Middle East

Damascus faces third day without water following alleged contamination

Rebel groups reportedly dumped diesel into the source of the city's water supply, prompting authorities to shut down pipelines. Government forces are laying siege to the source of the water.

Syrien Damaskus Stadtansicht (picture-alliance/Sputnik/M. Voskresenskiy)

Residents of the Syrian city of Damascus faced their third consecutive day without water on Sunday after the city's supply was allegedly poisoned.

Authorities cut off the capital city's pipeline following reports that rebel groups had contaminated water supplies with diesel.

The al-Fija spring, which supplies fresh water to Damascus, lies next to the rebel-controlled town of Ein al-Fijeh, in the mountainous Wadi Barada area.

Daily news outlet Al-Watan, which is closely aligned with the Syrian Government, accused groups of "contaminating the water resources into Damascus with pollutants and diesel."

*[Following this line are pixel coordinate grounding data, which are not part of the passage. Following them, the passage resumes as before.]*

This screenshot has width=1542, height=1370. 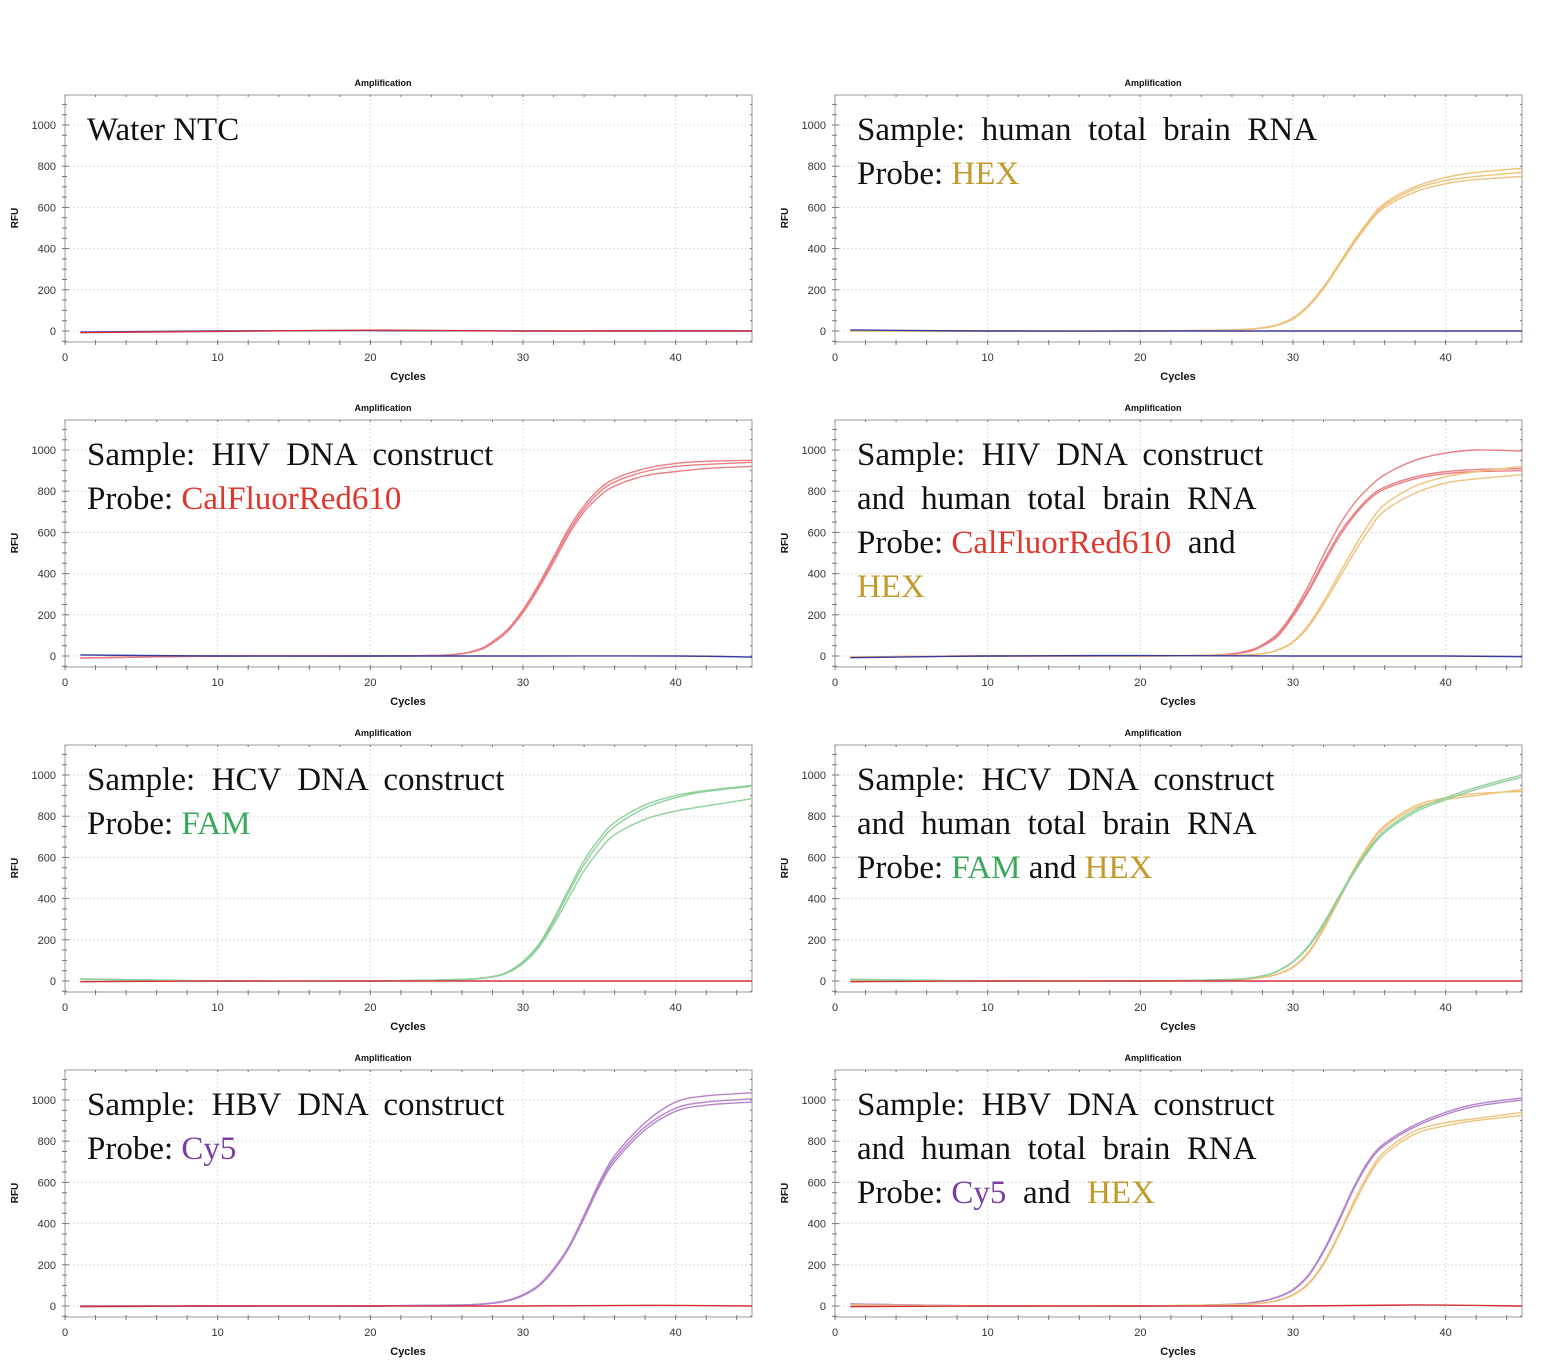 I want to click on annotation-text: Sample: HBV DNA construct, so click(x=296, y=1105).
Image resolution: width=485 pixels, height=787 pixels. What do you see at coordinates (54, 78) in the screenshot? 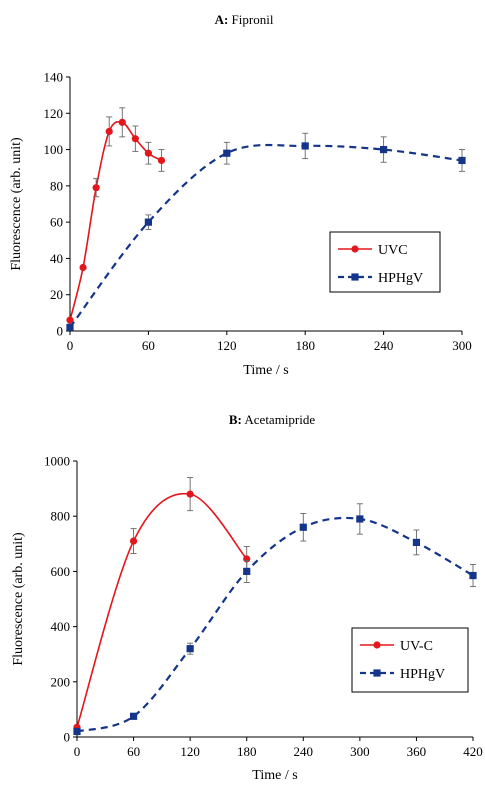
I see `chart-a-y-tick-label: 140` at bounding box center [54, 78].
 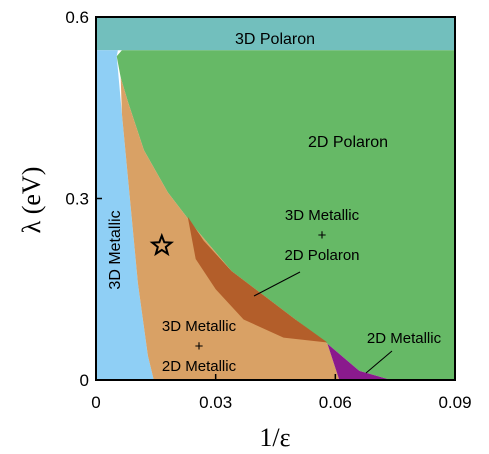 What do you see at coordinates (125, 215) in the screenshot?
I see `region-3d-metallic` at bounding box center [125, 215].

The Damascus City Water Supply and Sewage Authority said in a statement it had halted supplies following "terrorist attacks on all water resources feeding into Damascus and its surroundings".

It said the city was running on reserves and a schedule would determine when it would pump water to different neighborhoods.

"Water has been totally cut for three days," said Rasha, a 51-year-old housewife.

"We can live without electricity but we can't live without water."

News agency AFP reported that two districts received water on Saturday but had run out by Sunday.

The alleged attack came during an offensive on the Barada Valley area by government forces and their allies.

Lake Barada pictured in 1989 (picture-alliance/zb/M. Tödt)

The Barada river is fed by a karst spring in Ain al-Fijah, and Lake Barada (pictured)

The Syrian Observatory for Human Rights said regime forces were shelling the area "to put pressure on Islamist rebel factions and Fateh al-Sham Front to accept a reconciliation deal."

In 2014, some reports said rebel groups had threatened to cut off the water supply and had even threatened to blow the karst spring up.

On Saturday state news agency SANA reported that militants blew up the Barada water pipeline in the suburb of Kafr al-Zayt.

It reported that pipeline was fixed and its service restored on Friday less than a month after a similar attack.

More than 310,000 have died in the six year conflict in Syria and half the population has been displaced.